[start Supplied records]

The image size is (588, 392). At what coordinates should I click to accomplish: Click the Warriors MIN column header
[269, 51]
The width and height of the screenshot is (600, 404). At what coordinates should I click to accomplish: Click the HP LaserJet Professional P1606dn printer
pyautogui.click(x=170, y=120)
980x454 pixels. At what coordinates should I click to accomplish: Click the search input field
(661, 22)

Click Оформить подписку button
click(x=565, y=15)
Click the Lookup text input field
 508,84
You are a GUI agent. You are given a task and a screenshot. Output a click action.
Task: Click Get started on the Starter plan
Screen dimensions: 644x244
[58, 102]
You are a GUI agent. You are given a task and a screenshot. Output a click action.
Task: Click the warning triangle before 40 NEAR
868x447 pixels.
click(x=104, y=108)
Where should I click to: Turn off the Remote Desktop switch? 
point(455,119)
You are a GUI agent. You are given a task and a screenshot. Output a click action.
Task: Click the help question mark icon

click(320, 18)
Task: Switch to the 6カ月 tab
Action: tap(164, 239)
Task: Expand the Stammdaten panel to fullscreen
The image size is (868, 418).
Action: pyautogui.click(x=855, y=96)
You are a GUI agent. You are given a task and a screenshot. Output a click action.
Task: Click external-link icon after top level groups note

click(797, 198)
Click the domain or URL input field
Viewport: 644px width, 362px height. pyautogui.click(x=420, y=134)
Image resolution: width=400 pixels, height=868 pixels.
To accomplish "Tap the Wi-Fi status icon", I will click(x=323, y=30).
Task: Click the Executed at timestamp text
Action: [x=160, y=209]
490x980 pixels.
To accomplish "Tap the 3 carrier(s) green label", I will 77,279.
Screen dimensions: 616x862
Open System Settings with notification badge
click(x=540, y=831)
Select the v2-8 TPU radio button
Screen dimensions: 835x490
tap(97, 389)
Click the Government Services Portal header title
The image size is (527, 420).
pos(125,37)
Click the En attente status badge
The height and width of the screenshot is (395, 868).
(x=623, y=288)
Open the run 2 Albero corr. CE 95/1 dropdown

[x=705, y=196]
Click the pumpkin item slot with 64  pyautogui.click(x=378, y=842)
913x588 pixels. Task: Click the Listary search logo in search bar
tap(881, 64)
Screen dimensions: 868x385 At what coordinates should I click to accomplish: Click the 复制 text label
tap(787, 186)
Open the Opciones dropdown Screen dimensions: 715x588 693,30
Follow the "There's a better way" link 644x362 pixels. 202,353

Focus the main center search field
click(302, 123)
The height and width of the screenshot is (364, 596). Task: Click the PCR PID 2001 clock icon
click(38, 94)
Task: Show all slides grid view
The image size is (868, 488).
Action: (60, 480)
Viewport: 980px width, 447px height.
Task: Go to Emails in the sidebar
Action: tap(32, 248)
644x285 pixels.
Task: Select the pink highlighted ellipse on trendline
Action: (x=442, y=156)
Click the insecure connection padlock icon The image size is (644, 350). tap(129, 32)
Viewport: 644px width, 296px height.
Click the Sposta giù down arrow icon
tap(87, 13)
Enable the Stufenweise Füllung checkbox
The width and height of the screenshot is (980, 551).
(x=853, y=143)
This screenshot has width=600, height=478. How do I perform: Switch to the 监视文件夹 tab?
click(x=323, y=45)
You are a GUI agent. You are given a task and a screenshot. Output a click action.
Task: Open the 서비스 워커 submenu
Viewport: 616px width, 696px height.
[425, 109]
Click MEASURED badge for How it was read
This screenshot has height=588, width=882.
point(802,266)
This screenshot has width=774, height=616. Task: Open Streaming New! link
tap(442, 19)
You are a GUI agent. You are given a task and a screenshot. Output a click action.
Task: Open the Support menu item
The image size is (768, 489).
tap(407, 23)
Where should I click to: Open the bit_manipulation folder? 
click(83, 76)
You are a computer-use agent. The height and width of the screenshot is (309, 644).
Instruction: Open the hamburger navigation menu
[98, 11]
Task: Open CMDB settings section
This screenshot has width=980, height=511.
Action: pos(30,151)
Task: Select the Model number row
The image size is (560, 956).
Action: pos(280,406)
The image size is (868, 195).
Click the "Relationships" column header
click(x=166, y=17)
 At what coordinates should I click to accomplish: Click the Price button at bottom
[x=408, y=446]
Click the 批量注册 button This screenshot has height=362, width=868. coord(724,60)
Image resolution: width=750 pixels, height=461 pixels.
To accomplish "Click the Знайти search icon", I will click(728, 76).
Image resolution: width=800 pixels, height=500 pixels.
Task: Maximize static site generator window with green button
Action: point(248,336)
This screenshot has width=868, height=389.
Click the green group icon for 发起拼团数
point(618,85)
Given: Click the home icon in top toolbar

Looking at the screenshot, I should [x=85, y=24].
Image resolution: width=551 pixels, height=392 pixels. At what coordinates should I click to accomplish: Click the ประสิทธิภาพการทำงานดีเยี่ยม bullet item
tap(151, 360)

[end Supplied records]

* [What is expected] Print the records again exactly, from the line with "Click the pumpkin" up to and including the line with "tap(87, 13)", and nothing else.

* [Task answer]
Click the pumpkin item slot with 64  pyautogui.click(x=378, y=842)
913x588 pixels. Task: Click the Listary search logo in search bar
tap(881, 64)
Screen dimensions: 868x385 At what coordinates should I click to accomplish: Click the 复制 text label
tap(787, 186)
Open the Opciones dropdown Screen dimensions: 715x588 693,30
Follow the "There's a better way" link 644x362 pixels. 202,353

Focus the main center search field
click(302, 123)
The height and width of the screenshot is (364, 596). Task: Click the PCR PID 2001 clock icon
click(38, 94)
Task: Show all slides grid view
The image size is (868, 488).
Action: (60, 480)
Viewport: 980px width, 447px height.
Task: Go to Emails in the sidebar
Action: tap(32, 248)
644x285 pixels.
Task: Select the pink highlighted ellipse on trendline
Action: (x=442, y=156)
Click the insecure connection padlock icon The image size is (644, 350). tap(129, 32)
Viewport: 644px width, 296px height.
Click the Sposta giù down arrow icon
tap(87, 13)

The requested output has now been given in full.